Cette demande d’annulation des recrutements de Lubumbashi révèle un sentiment d’injustice plus profond. Les journaliers de Kalemie estiment que leur expérience et leur engagement sur le terrain ne sont pas reconnus à leur juste valeur. Ils craignent d’être écartés au profit de candidats extérieurs, alors même qu’ils assurent depuis des années des missions indispensables au fonctionnement de la société. Pour eux, la normalisation ne doit pas être une simple formalité administrative, mais une véritable reconnaissance de leur contribution au service public de l’électricité.

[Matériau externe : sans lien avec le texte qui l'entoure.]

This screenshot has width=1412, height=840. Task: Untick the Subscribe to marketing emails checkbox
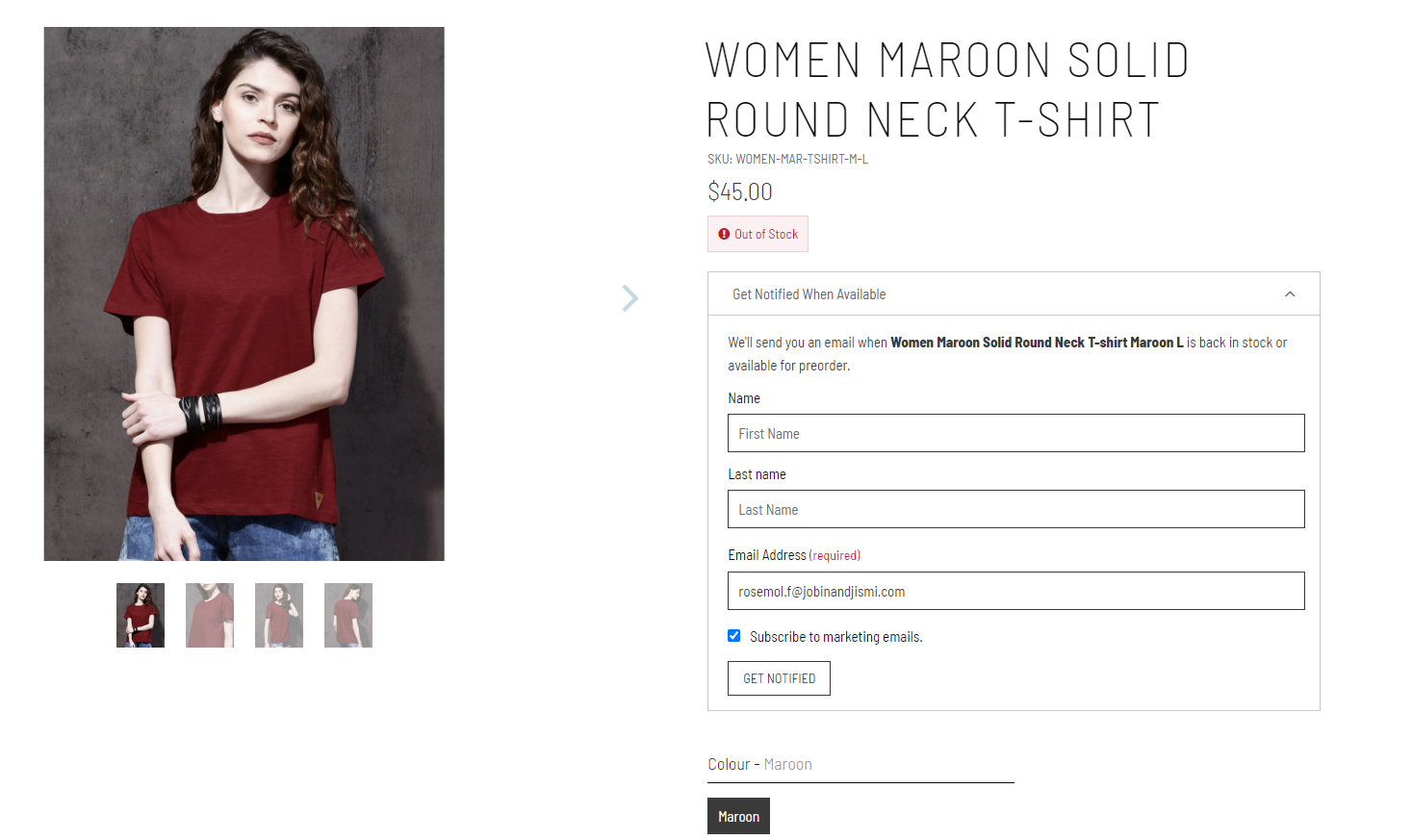[x=734, y=636]
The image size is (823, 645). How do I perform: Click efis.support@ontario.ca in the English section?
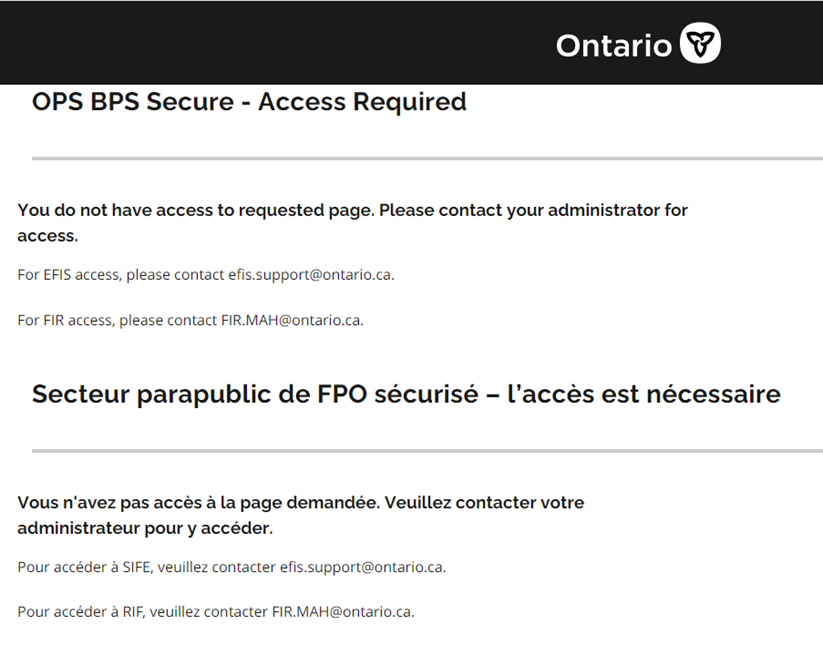pyautogui.click(x=310, y=275)
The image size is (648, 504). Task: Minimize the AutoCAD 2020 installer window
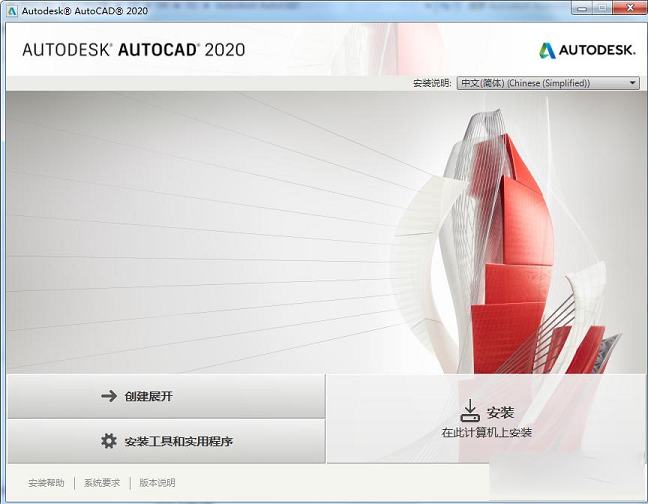(x=583, y=8)
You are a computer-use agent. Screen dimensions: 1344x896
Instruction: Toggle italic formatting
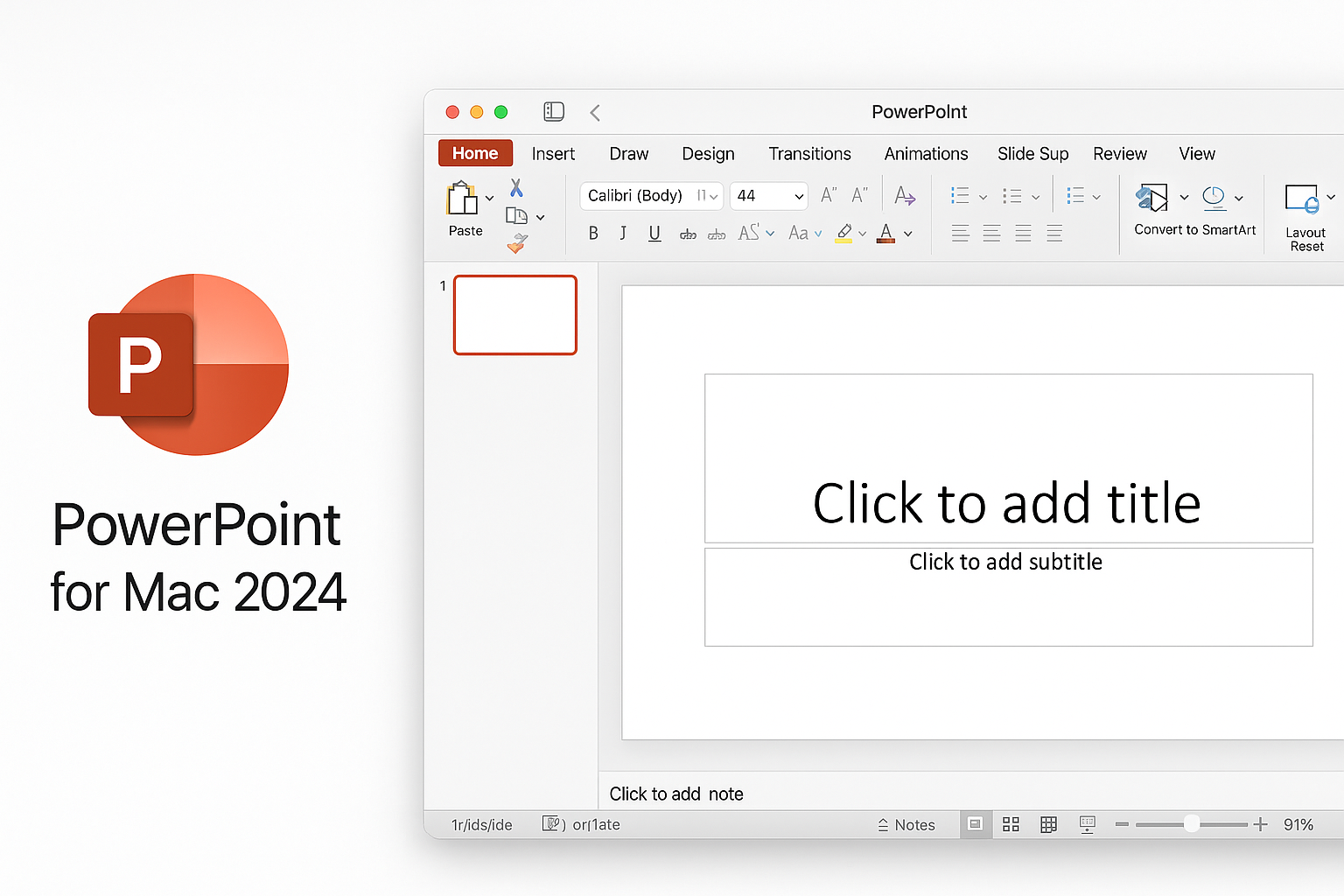click(x=623, y=233)
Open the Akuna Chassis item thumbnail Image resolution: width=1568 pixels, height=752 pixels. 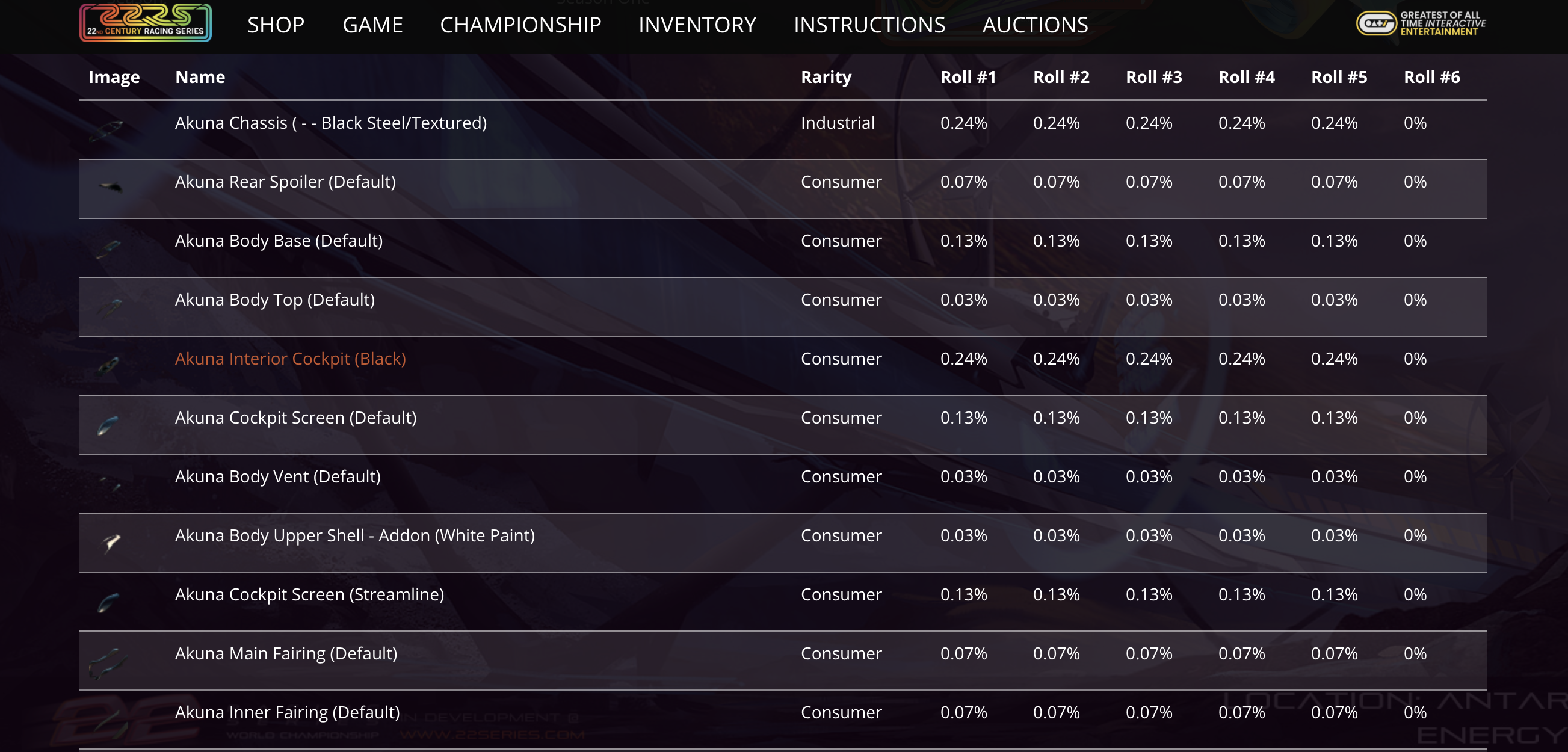(x=108, y=128)
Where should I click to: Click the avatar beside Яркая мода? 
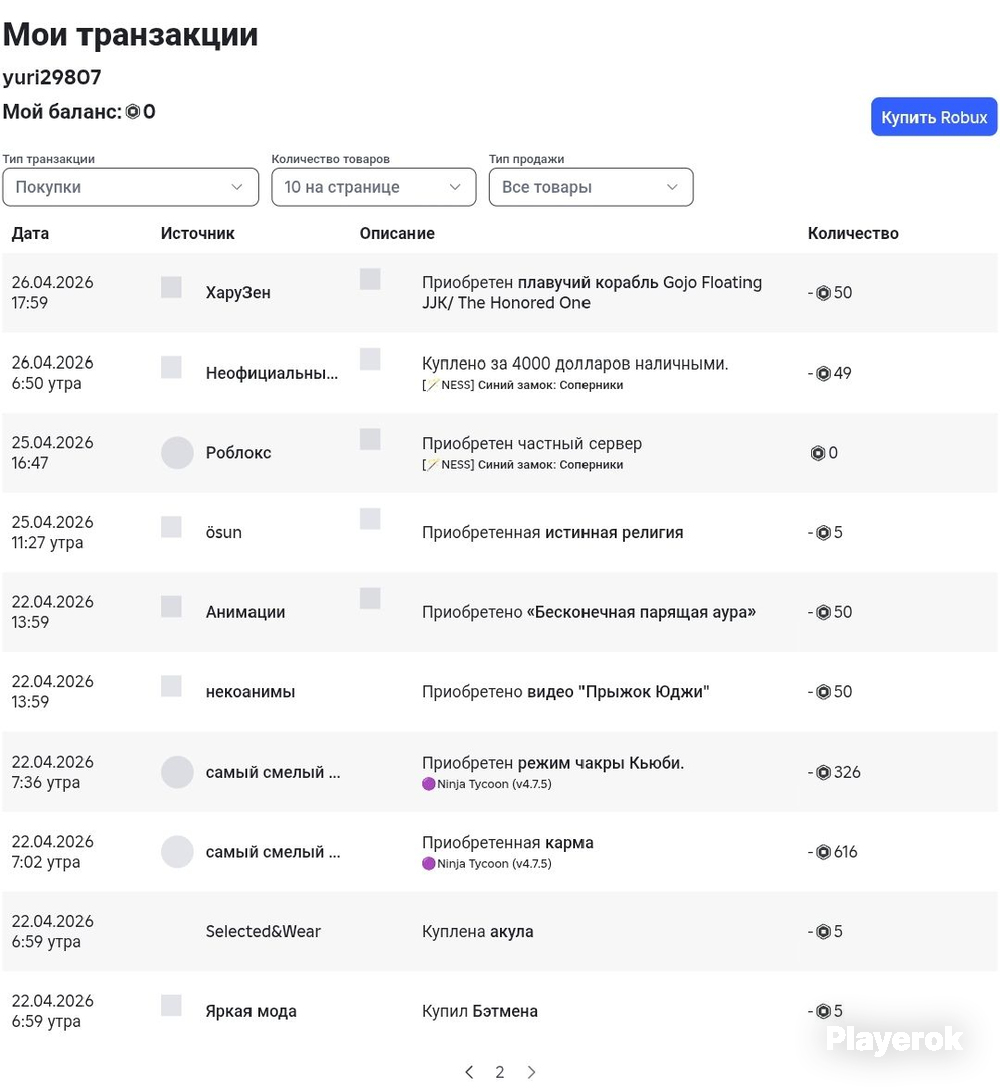click(x=171, y=1005)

La direction évoque un processus en cours
Contacté sur ces accusations, le directeur régional Sud de la SNEL, Ralph Mbayo, affirme que le processus de normalisation de la situation des journaliers est en cours. Il précise que cette démarche concerne également les journaliers affectés au centre de Kalemie. Une réponse qui laisse entrevoir une possible issue, mais dont les contours restent à préciser. Pour ces travailleurs, l’enjeu est de taille : sortir d’une précarité qui affecte non seulement leur vie quotidienne, mais aussi la qualité du service rendu à la population.
La déclaration du directeur régional apporte un éclairage officiel, mais elle ne répond pas directement aux inquiétudes exprimées par les journaliers. Ces derniers attendent des actes concrets, notamment la certification de leur situation et leur intégration effective dans le processus de normalisation. La confiance entre les travailleurs et la direction semble fragile, et seule une communication transparente sur les critères et le calendrier de la normalisation pourrait apaiser les tensions. En attendant, les journaliers de Kalemie continuent d’assurer leurs missions, avec l’espoir que leur dévouement soit enfin reconnu.